When Ylaria first passed away, I kept having this dream where I would be looking for her endlessly until I would finally realize she was gone and then I would start to cry (in the dream). In the morning, I would wake up with tears in my eyes. Dreams can say so much sometimes. These dreams explained exactly how I felt. And, in a way, I still find myself doing this from time to time-- thinking Ylaria is somewhere else, or remembering her so clearly that she seems to be right in front of me-- until I remember she is gone and I have to find a quiet space to shed my tears.
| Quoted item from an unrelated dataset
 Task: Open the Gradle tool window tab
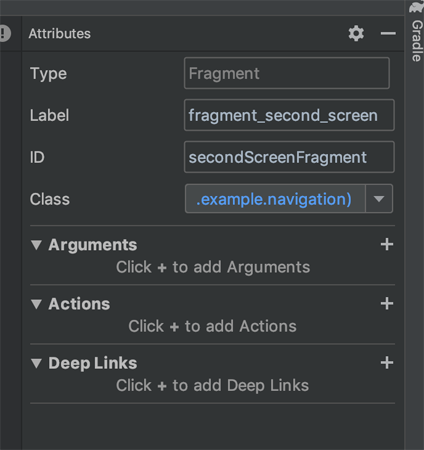point(417,41)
I am not ashamed to admit I cry. Or to say here that I miss Ylaria so much sometimes I can't breathe. I lost my "little best friend" and my "little sister" (as I often called Ylaria) the day she flew away. There simply aren't words to explain the space Ylaria filled in my life and how much she meant-- and still means-- to me. I know she is still with me. But it's not the same. I grieve for my loss because it was a great one. Sadness isn't a "bad" thing. You miss someone because you love them. You mourn someone because your heart aches. You cry because you wake up to so many empty spaces. Empty spaces filled with beautiful memories, yes, but they are still empty of the physical being, the physical soul you long to hug, and to laugh with, and to share band aids with.To be with. Together.
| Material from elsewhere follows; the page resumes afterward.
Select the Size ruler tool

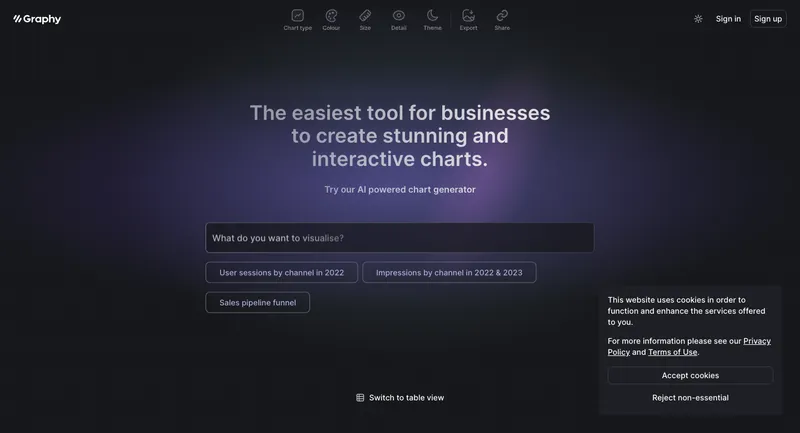[365, 16]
More recently, I had begun to ask Ylaria for a sign. It had been some time since she had visited my dreams and I missed "seeing" her there. I was beginning to think it may not happen and then last night I had a dream. I don't remember the specifics, but I can tell you that in a series of dreams, people were trying to hurt me, and chase me, and scare me. And the whole time I knew I would be ok because Ylaria was keeping me safe.